"— Prenez mon chapeau, dit John. Il sera trop grand et il a parfois servi à abreuver mon cheval, mais il faut protéger votre peau fragile, ou vous n'aurez plus de nez à la fin de la journée. Elle hésita à mettre le chapeau qui semblait un peu sale. — Et vous, vous n'en avez pas besoin ? — Des hommes comme moi sont faits pour supporter le soleil. Je le porte pour éviter d'avoir trop chaud, pas pour protéger ma peau. Je peux m'en passer pendant quelques jours. Le chapeau lui arrivait aux sourcils, et John ne put s'empêcher de sourire en la voyant. Quand il souriait, il devenait plus humain. Devinant qu'elle devait avoir l'air comique, Tess sourit à son tour. C'était un sentiment agréable ; elle avait pensé ne plus jamais sourire de sa vie. Mais la manière dont John la regardait la fit frissonner. Cet homme l'avait vue toute nue... — Vous avez dit que nous étions pressés, déclara-t-elle sèchement. John se rembrunit. Ce serait difficile pour Tess de redevenir elle-même, et il en était désolé. C'était une jeune femme belle, téméraire et bagarreuse... Il n'avait jamais rencontré quelqu'un comme elle".
"— Ma mère était une femme merveilleuse, mais elle a été maltraitée à cause de ses origines indiennes. Quand mon grand-père français a épousé une Sioux, ils se sont installés à St. Louis. Après la naissance de ma mère, il a été tué lors d'une rixe en sortant d'une taverne. Puis ma grand-mère sioux est morte alors que ma mère avait seize ans, et elle s'est retrouvée toute seule. Elle a travaillé comme cuisinière sur un bateau qui naviguait sur le fleuve. Le capitaine a abusé d'elle, et je suis le résultat. — Je suis désolée. — Que ma mère ait été violée, ou que je sois venu au monde ? Tess sourit. — Je suis désolée pour votre mère, bien sûr.
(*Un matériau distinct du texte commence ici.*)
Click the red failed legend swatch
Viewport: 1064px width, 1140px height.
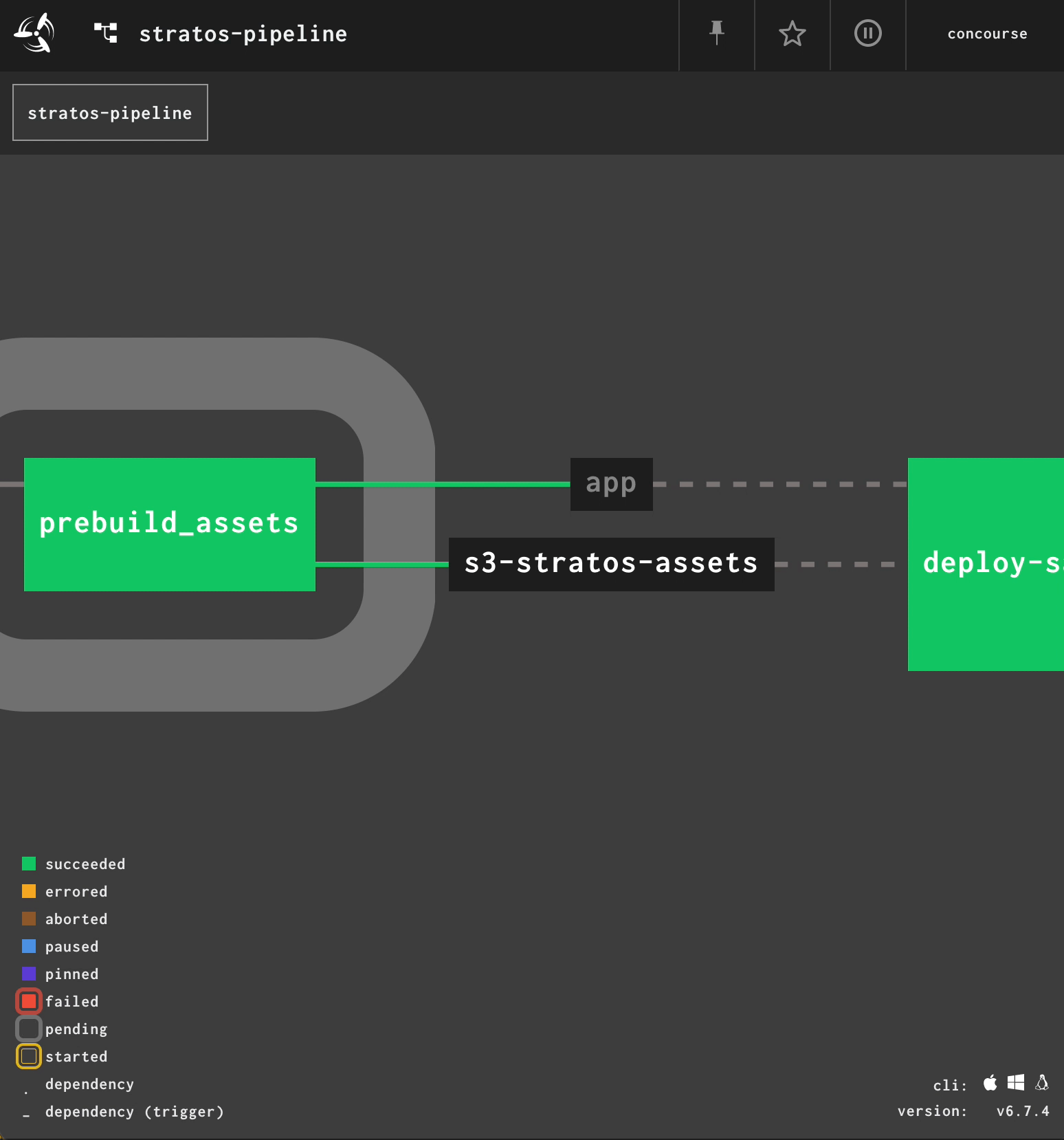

Comment a-t-elle réussi à vous élever ? — Elle a trouvé un emploi dans une blanchisserie de St. Louis. C'était épuisant, et j'ai commencé à travailler à l'âge de dix ans pour l'aider. Quand j'ai eu quatorze ans, j'ai surpris un autre homme en train d'essayer de la violer, et je l'ai tué d'un coup de couteau. Pour éviter que l'on vienne m'arrêter, ma mère et moi avons fui jusqu'au nord du Texas où nous avons travaillé sur un ranch. J'ai rattrapé plusieurs voleurs de bétail pour le propriétaire. C'est lui qui m'a suggéré de rejoindre les Rangers. À la mort de ma mère, j'ai suivi son conseil. Tess était surprise que John se montrât aussi loquace. Quelques heures de repos et le calme nocturne semblaient avoir apaisé sa nature méfiante, mais elle devinait que sa souffrance était plus profonde qu'il ne le laissait entendre : la détresse de sa mère, sa bâtardise, son sang indien... Il feignait d'avoir surpassé ces épreuves, tout comme elle faisait semblant de ne pas attacher d'importance à ce qui lui était arrivé'.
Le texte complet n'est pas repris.